Plot effect against dose and you get the most useful picture in pharmacology. Learn to read its height and its position separately, and EC50 and potency stop being jargon.

The shape of the curve

Give a tissue more and more of an agonist and measure the response each time. The picture you get is the dose–response curve. At very low doses almost nothing happens; in the middle the response climbs steeply; at high doses it flattens into a plateau because the receptors are running out. On a linear axis it looks like a lopsided hill. The standard fix is to plot dose on a logarithmic axis — the log dose plot — which stretches the low end and turns that lopsided hill into a clean, symmetric S-shaped (sigmoid) curve.

This is a graded response — measured in a single tissue or person, where the effect grows smoothly with dose. (Later you'll meet its cousin, the all-or-nothing quantal response across a population, when we discuss safety.) For now, the key skill is to read two features of this S-curve separately: how high it rises, and where along the dose axis it sits.
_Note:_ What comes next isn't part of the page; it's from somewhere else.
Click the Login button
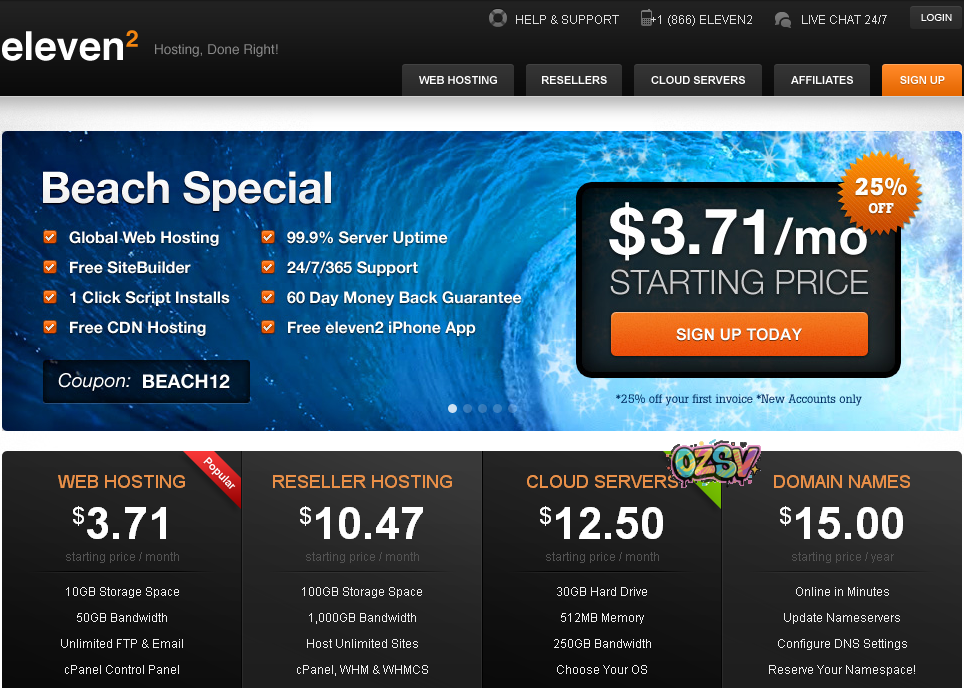The height and width of the screenshot is (688, 964). (x=936, y=17)
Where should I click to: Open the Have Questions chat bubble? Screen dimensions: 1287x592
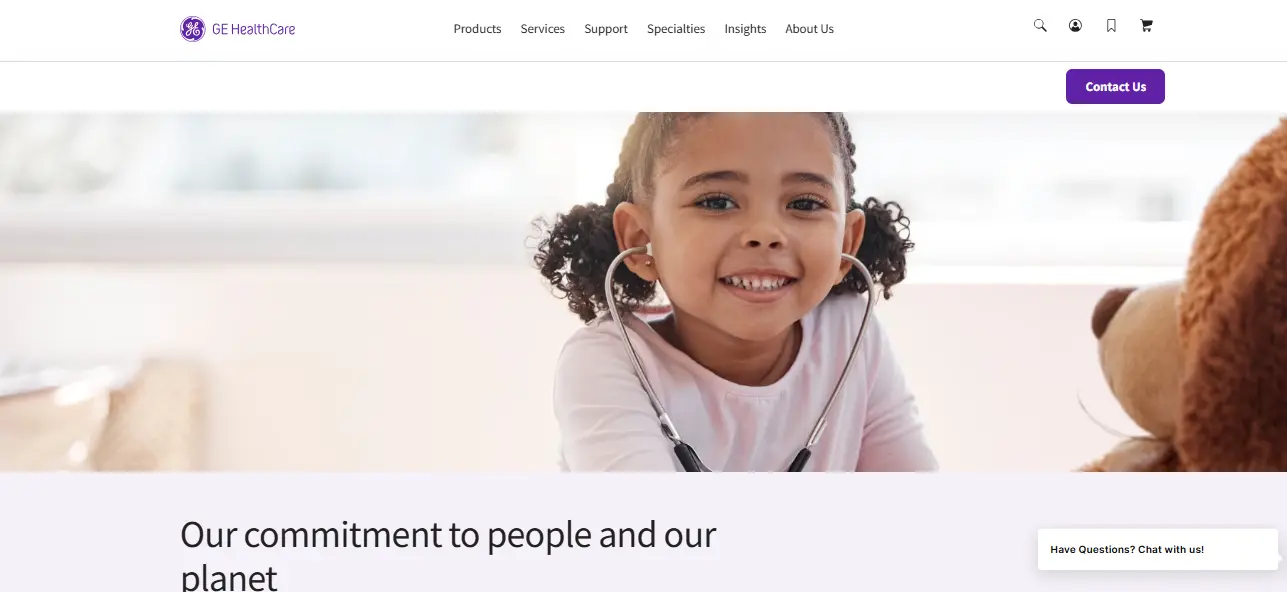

Height is efficacy; position is potency

The height of the plateau is the Emax — the maximum effect the drug can wring out of this system. It reflects efficacy from the last guide. A full agonist reaches a tall plateau; a partial agonist tops out lower no matter how much you give.

The position of the curve along the dose axis is captured by the EC50: the concentration producing 50% of that drug's own Emax. EC50 is the headline measure of potency — how *little* drug you need to get halfway. A curve sitting far to the left (small EC50) is a potent drug; one shoved to the right needs bigger doses for the same effect.

A worked comparison

Two pain drugs, same target receptor:

            EC50       Emax (max pain relief)
Drug X      2 mg       90%
Drug Y      40 mg      90%

Reading it:
- Same Emax (90%)  -> same EFFICACY (equally good at best)
- Drug X EC50 lower -> MORE POTENT (needs 20x less to reach halfway)
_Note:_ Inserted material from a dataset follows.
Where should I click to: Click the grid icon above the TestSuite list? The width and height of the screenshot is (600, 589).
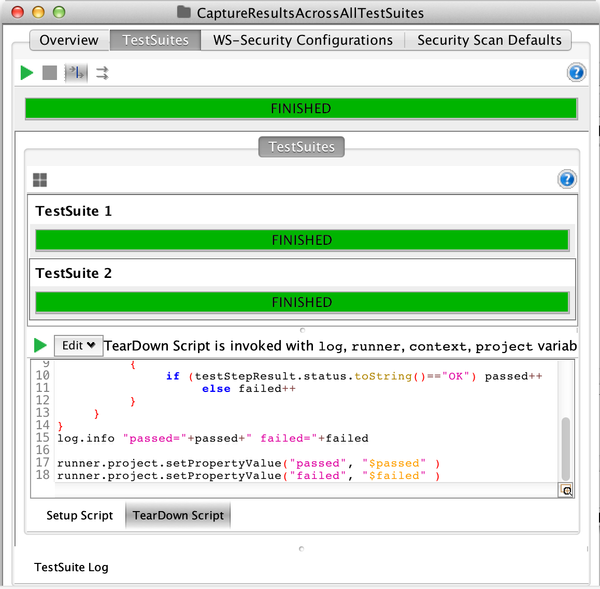pos(40,180)
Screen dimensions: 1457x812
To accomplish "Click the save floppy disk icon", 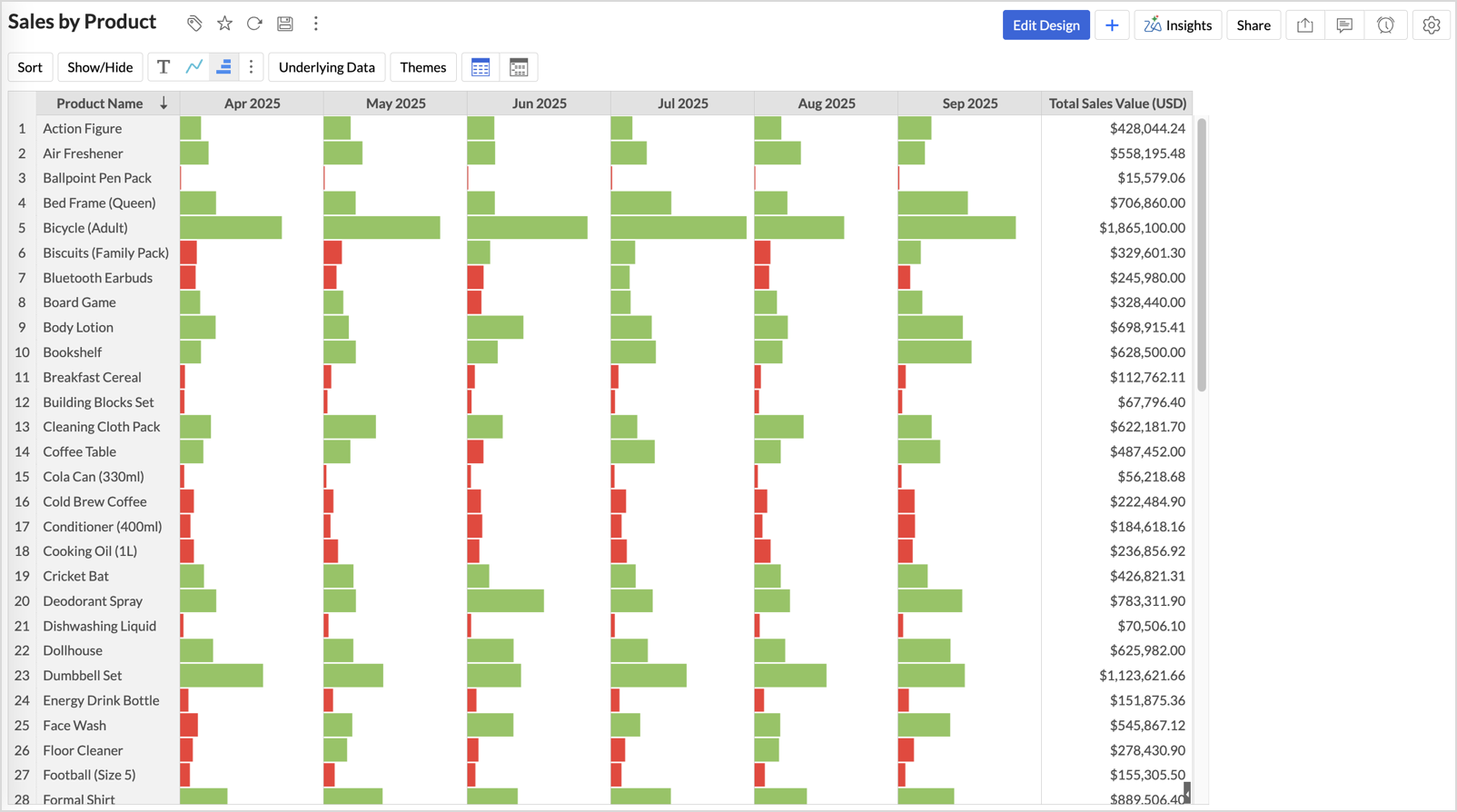I will [x=285, y=24].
So Drug X is more potent but NOT more effective.
A lower-potency drug given at a bigger dose can do exactly the same job.
Same Emax, different EC50: equal efficacy, unequal potency.

When you compare two drugs on the same log-dose plot, vertical differences are about efficacy (Emax) and horizontal differences are about potency (EC50). Train your eye to look up-and-down versus left-and-right, and the whole curve becomes readable at a glance.